Die „Idealität des Raumes und der Zeit“ (s. Anschauungsformen) ist „gleichwohl zugleich eine Lehre der vollkommenen Realität derselben in Ansehung der Gegenstände der Sinne... als Erscheinungen“, Fortschr. d. Metaph. 1. Abt. Geschichte der Transzendentalphilosophie (V 3, 93). „Einen reinen Begriff des Verstandes als an einem Gegenstande möglicher Erfahrung denkbar vorstellen, heißt, ihm objektive Realität verschaffen und überhaupt: ihn darstellen. Wo man dieses nicht zu leisten vermag, ist der Begriff leer, d. i. er reicht zu keiner Erkenntnis zu. Diese Handlung, wenn die objektive Realität dem Begriff geradezu (direkte) durch die demselben korrespondierende Anschauung zugeteilt, d. i. dieser unmittelbar dargestellt wird, heißt der Schematismus; kann er aber nicht unmittelbar, sondern nur in seinen Folgen (indirekte) dargestellt werden, so kann sie die Symbolisierung des Begriffs genannt werden“, ibid. 1. Abt. Von der Art... (V 3, 106 f.); vgl. Symbolisierung, Schematismus. Der Beweis der „objektiven Realität“ eines Begriffs kann nur geleistet werden „durch Darstellung des dem Begriffe korrespondierenden Objekts“ vermittelst der (reinen oder empirischen) Anschauung, ibid. Beilage I, 2. Abs. (V 3, 157). „Die objektive Realität der Kategorie ist theoretisch, die der Idee ist nur praktisch“, ibid. III, Randbemerkungen (V 3, 165).

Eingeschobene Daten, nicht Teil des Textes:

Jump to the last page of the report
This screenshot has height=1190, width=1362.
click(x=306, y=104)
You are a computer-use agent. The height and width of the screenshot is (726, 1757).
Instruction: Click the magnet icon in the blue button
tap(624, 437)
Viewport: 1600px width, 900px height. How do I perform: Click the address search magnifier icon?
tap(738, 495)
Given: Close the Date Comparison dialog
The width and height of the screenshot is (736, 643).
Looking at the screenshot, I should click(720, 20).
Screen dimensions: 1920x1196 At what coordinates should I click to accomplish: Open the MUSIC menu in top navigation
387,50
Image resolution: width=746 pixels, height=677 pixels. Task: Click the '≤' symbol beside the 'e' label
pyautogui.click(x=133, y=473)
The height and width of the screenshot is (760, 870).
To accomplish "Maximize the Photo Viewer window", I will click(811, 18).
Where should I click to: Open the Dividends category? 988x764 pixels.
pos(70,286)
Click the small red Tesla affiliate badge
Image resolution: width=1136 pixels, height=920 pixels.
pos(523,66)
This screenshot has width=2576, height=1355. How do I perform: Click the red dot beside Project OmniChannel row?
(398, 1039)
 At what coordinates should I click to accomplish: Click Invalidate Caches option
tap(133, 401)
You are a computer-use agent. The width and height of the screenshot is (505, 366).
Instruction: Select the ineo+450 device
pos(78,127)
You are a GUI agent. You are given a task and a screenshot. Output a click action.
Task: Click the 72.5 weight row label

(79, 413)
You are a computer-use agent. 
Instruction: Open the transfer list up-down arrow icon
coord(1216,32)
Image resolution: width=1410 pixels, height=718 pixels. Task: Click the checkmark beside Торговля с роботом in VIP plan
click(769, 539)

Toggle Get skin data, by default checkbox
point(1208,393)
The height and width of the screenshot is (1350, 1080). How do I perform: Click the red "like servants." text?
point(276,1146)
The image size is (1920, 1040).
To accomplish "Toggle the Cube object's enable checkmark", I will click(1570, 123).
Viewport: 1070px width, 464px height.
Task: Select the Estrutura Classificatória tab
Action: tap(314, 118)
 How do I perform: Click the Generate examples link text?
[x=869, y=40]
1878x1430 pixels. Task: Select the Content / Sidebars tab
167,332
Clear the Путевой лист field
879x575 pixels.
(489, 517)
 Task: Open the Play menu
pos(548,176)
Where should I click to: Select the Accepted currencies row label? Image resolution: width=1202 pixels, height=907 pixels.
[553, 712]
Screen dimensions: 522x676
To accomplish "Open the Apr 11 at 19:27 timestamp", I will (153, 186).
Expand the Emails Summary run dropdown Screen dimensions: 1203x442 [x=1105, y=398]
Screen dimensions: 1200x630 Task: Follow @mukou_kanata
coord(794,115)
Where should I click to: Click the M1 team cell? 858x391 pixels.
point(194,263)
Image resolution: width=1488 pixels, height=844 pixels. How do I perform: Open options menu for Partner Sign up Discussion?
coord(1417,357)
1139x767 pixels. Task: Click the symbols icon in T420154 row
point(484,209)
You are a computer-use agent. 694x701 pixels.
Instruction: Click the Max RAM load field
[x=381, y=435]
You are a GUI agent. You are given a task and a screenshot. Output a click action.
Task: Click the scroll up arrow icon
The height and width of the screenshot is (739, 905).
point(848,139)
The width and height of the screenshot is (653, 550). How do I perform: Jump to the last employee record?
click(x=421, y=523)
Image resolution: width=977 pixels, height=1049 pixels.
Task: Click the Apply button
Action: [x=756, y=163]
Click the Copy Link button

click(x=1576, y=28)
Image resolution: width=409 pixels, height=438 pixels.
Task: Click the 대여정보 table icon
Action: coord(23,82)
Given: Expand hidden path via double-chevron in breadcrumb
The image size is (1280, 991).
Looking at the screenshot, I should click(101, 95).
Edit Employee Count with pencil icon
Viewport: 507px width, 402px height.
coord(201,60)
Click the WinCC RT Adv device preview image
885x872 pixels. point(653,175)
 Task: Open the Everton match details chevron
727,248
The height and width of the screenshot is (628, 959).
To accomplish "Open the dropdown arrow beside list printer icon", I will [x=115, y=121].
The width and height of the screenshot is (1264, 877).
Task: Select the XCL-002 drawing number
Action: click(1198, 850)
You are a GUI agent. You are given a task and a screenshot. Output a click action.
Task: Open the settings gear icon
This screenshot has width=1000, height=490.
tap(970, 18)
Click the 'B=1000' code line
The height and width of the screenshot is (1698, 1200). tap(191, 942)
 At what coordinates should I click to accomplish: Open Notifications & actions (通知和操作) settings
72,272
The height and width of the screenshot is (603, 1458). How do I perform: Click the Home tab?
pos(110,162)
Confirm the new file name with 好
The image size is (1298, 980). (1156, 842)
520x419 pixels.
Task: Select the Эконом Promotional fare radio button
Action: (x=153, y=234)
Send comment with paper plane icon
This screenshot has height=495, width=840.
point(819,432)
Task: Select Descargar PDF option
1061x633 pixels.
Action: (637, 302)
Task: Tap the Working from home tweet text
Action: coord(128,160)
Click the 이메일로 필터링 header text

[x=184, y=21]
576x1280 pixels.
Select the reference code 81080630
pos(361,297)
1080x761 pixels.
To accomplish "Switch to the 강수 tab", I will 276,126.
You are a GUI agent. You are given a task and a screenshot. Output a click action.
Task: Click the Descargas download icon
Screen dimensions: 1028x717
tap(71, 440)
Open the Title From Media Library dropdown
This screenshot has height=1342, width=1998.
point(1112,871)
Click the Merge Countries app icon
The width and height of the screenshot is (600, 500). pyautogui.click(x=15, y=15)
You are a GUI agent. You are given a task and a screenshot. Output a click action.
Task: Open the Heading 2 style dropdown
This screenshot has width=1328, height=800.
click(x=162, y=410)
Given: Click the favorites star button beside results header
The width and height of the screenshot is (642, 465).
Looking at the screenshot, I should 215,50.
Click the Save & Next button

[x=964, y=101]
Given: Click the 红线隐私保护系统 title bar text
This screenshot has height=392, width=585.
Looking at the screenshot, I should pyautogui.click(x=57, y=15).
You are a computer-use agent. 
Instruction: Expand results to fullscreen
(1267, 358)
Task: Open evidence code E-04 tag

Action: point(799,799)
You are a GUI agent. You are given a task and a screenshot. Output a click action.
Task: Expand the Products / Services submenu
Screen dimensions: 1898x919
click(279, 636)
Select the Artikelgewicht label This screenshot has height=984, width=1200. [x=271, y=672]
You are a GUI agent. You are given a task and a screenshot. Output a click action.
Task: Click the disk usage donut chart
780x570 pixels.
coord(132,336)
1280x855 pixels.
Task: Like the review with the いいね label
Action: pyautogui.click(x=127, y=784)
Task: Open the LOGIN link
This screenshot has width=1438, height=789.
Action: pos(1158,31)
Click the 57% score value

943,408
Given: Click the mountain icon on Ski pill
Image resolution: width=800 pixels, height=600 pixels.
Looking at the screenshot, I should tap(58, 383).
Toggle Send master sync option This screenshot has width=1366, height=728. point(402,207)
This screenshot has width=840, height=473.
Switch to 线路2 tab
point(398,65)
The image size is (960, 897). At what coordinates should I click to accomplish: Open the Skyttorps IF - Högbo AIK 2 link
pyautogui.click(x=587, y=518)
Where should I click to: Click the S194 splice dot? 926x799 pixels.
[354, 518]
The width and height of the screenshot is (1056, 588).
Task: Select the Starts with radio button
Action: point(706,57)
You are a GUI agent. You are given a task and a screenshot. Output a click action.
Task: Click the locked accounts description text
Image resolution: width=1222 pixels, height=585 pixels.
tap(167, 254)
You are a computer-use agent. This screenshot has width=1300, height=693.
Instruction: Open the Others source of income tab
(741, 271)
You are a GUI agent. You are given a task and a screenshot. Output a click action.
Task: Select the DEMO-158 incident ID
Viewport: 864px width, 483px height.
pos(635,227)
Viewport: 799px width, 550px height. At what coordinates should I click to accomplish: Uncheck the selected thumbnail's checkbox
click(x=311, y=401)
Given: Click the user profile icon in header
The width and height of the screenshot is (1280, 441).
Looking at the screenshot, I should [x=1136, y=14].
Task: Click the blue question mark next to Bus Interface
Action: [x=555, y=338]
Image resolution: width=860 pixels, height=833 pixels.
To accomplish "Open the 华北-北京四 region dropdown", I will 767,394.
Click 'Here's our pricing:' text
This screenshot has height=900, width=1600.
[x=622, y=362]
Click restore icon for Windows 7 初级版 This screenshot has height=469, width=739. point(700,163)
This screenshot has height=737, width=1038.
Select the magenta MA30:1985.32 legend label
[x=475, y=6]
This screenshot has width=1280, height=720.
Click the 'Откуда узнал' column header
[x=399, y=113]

Vom Übersinnlichen (s. d.) gibt es keine theoretische Erkenntnis, es gibt keine objektive Belehrung von der Wirklichkeit der Gegenstände der Ideen (s. d.), sondern nur eine „subjektiv-, und zwar praktisch gültige und in dieser Absicht hinreichende Belehrung, so zu handeln, als ob wir wüßten, daß diese Gegenstände wirklich wären“. Gott, Freiheit, Unsterblichkeit sind die Gegenstände von Ideen, die wir uns „der Forderung der moralischen Gesetze in uns zufolge selbst machen und ihnen objektive Realität freiwillig geben, da wir versichert sind, daß in diesen Ideen kein Widerspruch gefunden werden könne“. „In praktischer Rücksicht ... machen wir uns diese Gegenstände selbst, sowie wir die Idee derselben dem Endzwecke unserer reinen Vernunft behilflich zu sein urteilen, welcher Endzweck, weil er moralisch notwendig ist, dann freilich wohl die Täuschung bewirken kann, das, was in subjektiver Beziehung, nämlich für den Gebrauch der Freiheit des Menschen Realität hat, weil es in Handlungen, die dieser ihrem Gesetze gemäß sind, der Erfahrung dargelegt worden, für Erkenntnis der Existenz des dieser Form gemäßen Objektes zu halten.“ Es handelt sich hier um eine „objektive, aber praktische Realität“, um vernunftmäßige „Annahmen“, Fortschr. d. Metaph. Auflösung der Aufgabe I (V 3, 129 ff.).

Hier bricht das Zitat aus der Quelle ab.